§ **Source records**
>>>>

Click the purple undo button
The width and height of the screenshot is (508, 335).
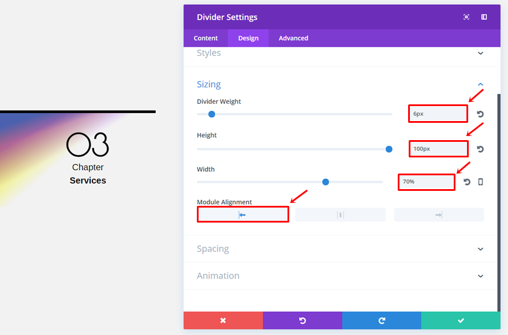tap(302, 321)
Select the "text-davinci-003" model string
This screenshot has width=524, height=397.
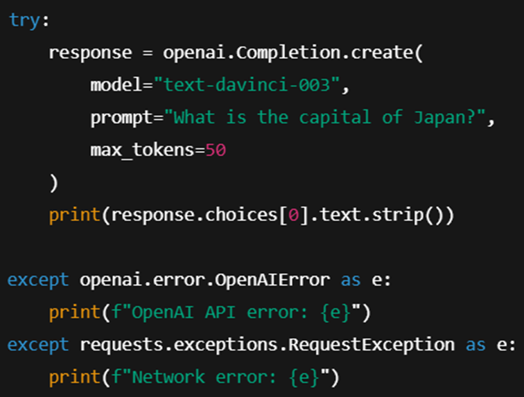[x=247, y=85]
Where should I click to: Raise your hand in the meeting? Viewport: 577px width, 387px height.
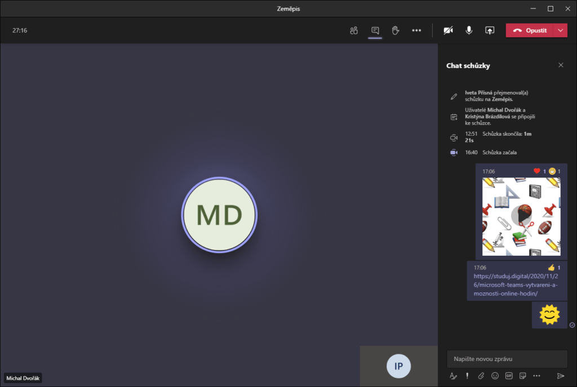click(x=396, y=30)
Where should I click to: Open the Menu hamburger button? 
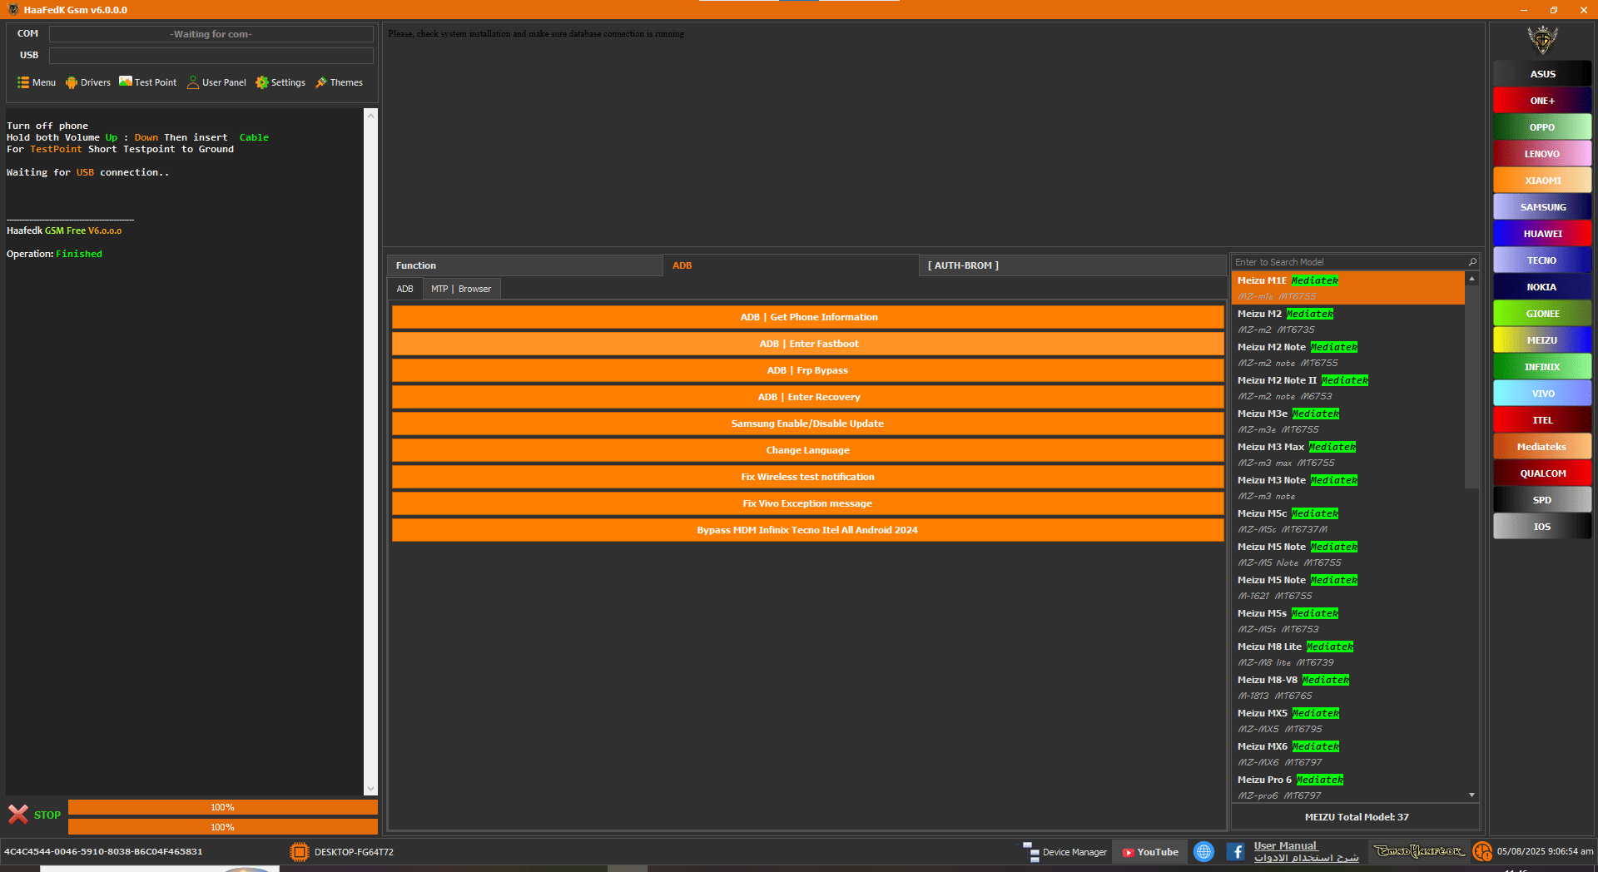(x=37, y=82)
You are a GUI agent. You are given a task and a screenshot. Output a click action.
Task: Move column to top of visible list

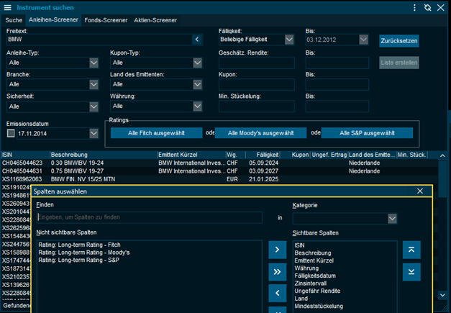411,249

<<<<
>>>>

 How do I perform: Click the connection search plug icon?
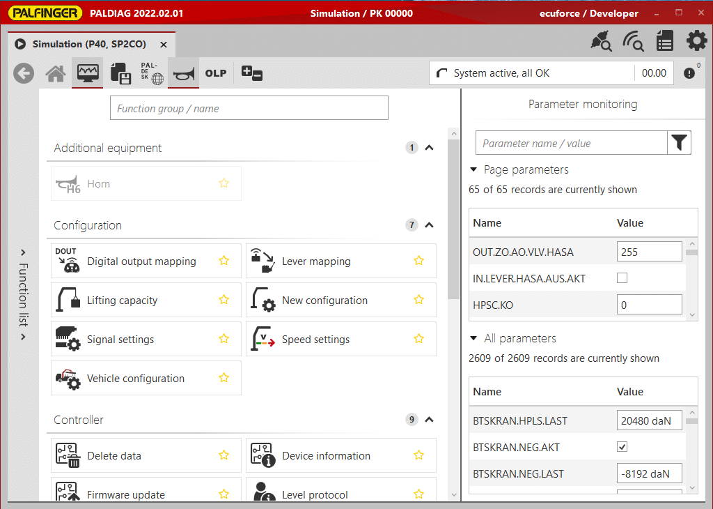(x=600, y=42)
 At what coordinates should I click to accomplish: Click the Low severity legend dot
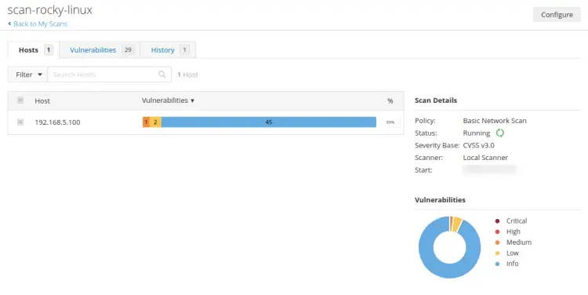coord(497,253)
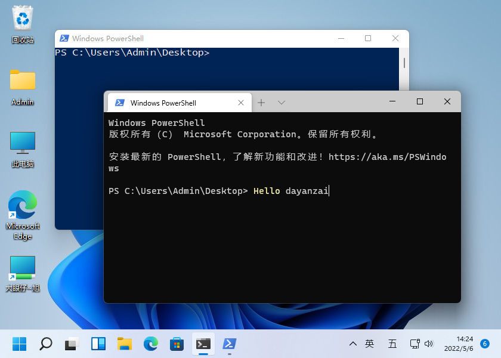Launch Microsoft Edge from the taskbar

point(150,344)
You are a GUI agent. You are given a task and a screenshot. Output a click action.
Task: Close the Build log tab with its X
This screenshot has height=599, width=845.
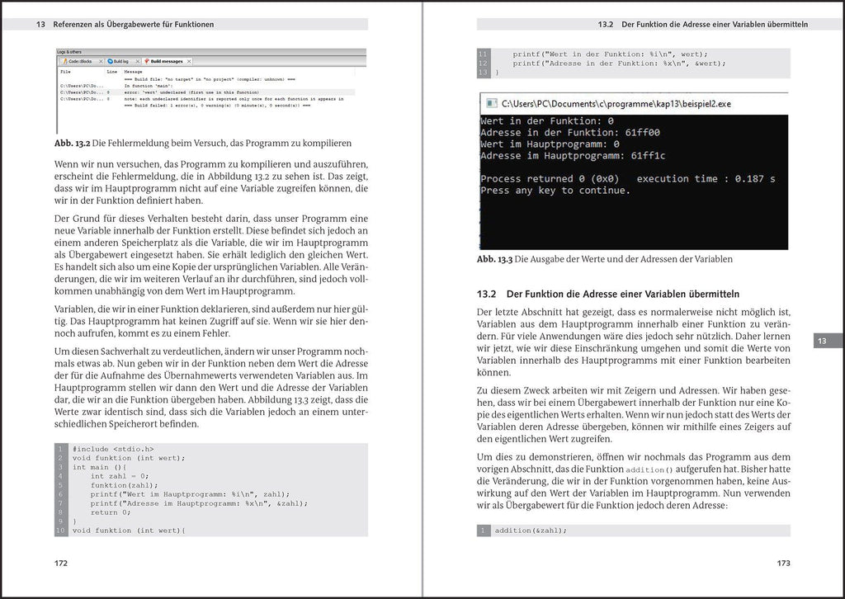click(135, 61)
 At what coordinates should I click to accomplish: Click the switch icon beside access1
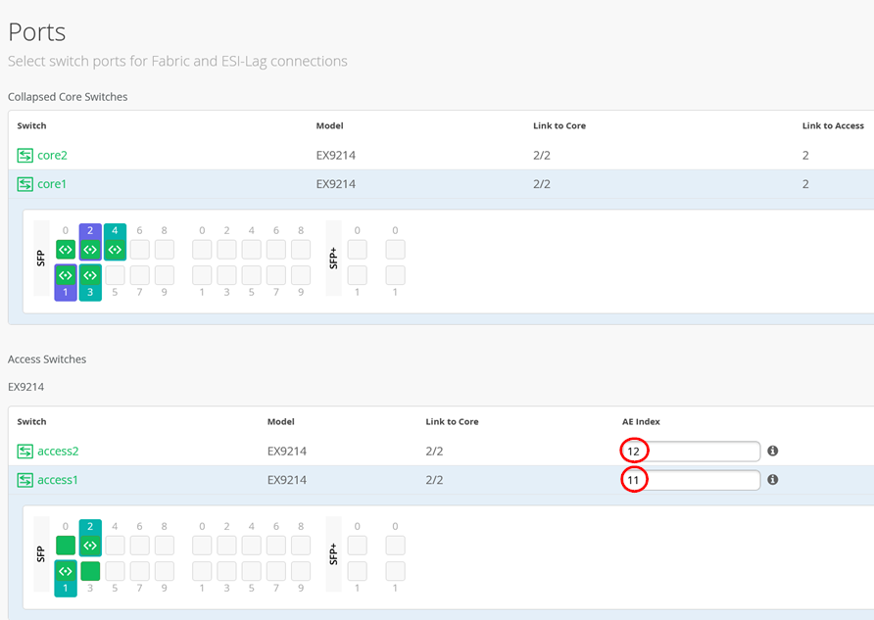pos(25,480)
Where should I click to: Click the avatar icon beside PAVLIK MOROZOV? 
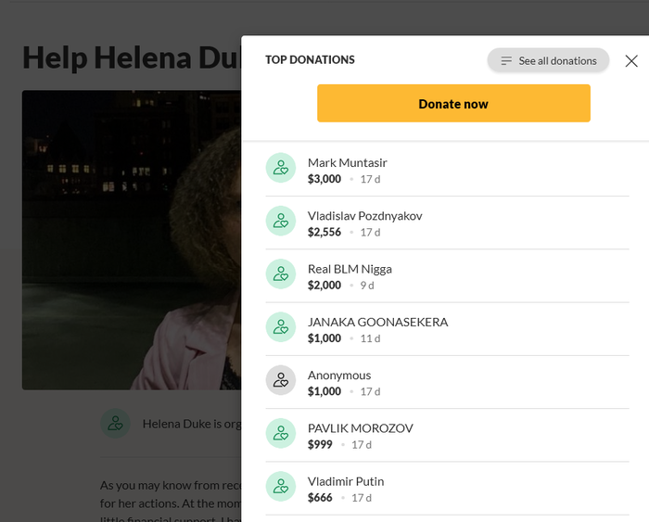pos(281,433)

<<<<
>>>>

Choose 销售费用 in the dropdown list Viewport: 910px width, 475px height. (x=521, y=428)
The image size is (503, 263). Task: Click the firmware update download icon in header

<<<<

§ **Requirement**
Starting at the line above that contains "Choose 销售费用 in", write out each line exactly until the line that contains "The image size" has been written, and stop there.

§ **Problem solution**
Choose 销售费用 in the dropdown list Viewport: 910px width, 475px height. (x=521, y=428)
The image size is (503, 263). Task: Click the firmware update download icon in header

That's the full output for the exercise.